Choosing any year and making it the beginning point for this data set is going to be somewhat unfulfilling because any starting point can be construed as arbitrary. I chose 2010 over 2011, a year that I, through illogical personal biases, view as the beginning of this current Cardinals run, or 2012, the first year of the Mike Matheny/post-Albert Pujols era, because it’s a nice even cutoff. And since 2010, no team has played fewer meaningless games than the St. Louis Cardinals.

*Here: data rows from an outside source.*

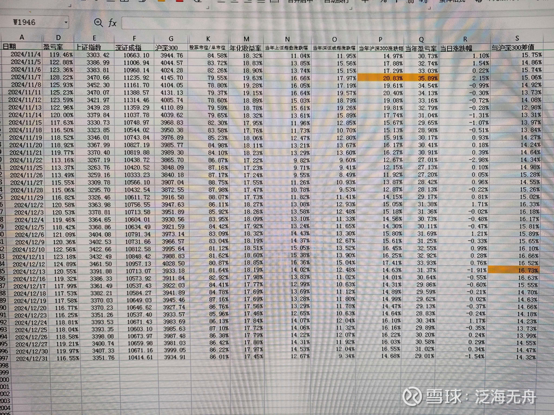Select column P header
This screenshot has width=554, height=415.
(x=380, y=39)
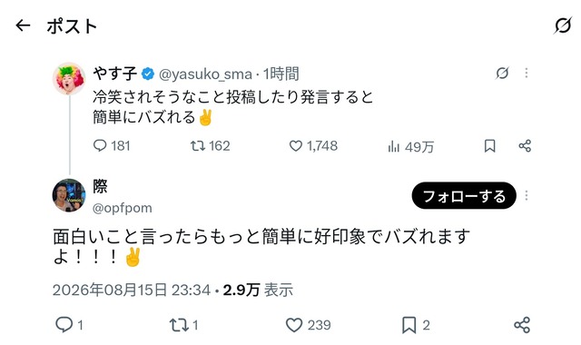Bookmark やす子's post
The width and height of the screenshot is (581, 345).
489,145
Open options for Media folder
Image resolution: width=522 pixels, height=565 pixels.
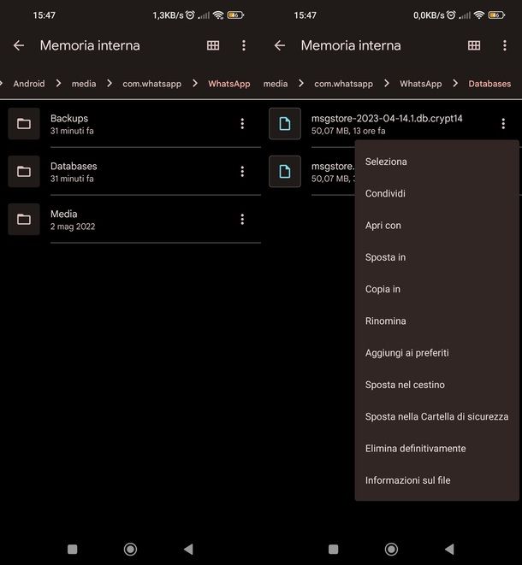[x=242, y=220]
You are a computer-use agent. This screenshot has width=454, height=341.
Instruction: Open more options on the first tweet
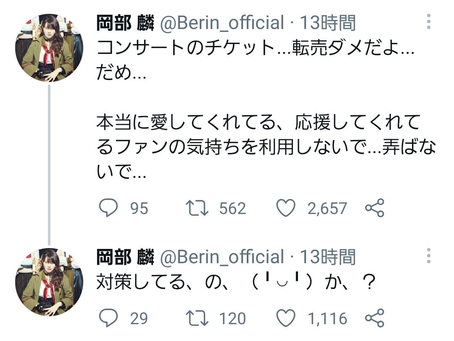point(428,21)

This is mostly a reflection of the team’s success, but it is also partly the result of the team never being dominant (even the 100-win team of 2015 was somewhat overshadowed by the 98-win Pirates and 97-win Cubs chasing them in September). Last year’s Cubs, for instance, played seven games to close out 2016 after having clinched the NL’s best record.

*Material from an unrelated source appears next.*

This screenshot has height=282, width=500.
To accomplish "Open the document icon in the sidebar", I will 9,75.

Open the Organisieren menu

Several of MLB’s stalwart teams had individual seasons with more meaningless games than the Cardinals have over seven years. For the first four seasons of the 2010s, the Braves more or less kept pace with the Cardinals, playing only seven meaningless games to the six of the Cardinals, but in 2014, the Braves played seven, and once the tanking hit its stride in 2015, they pulled away—22 meaningless games in 2015 and 20 in 2016 (one could make an argument that losing teams deserve a further bump because if a team is, say, ten games back with eleven games to go, fans won’t realistically perceive themselves as “in it”, though I decided to keep it simple and go with mathematical elimination as the threshold; if you wish to consider all-but-eliminated, adjust accordingly and consider a larger lead for the Cardinals by this measure).
Some of the decade’s more successful franchises have also had individual seasons with more meaningless games. The Los Angeles Dodgers and Washington Nationals have become two of the sport’s premier organizations, but in 2010, they were underwhelming enough to play 11 and 20 meaningless games, respectively. The Texas Rangers played in zero meaningless games for a three-year stretch from 2011 through 2013, but cratered in 2014 and played in 22 of them. Only the New York Yankees, a franchise which won at least 84 games in every season this century, are within reasonable striking distance of the Cardinals’ consistency, at 14.
After a disappointing weekend at Wrigley Field, the odds that the Cardinals make the playoffs are looking longer and longer, but the team is playing with a specific purpose. It may not, and probably won’t, come to fruition, and it is likely that the Cardinals will play a nonzero number of meaningless games in 2017, but there is virtue to the organization’s ability to keep this to a minimum. As disappointing as the 2016 Cardinals could be considered, there were 162 games fans watched with a sense of importance. In a season without meaningless games, September feels like the playoffs, since every game has an additional layer of significance.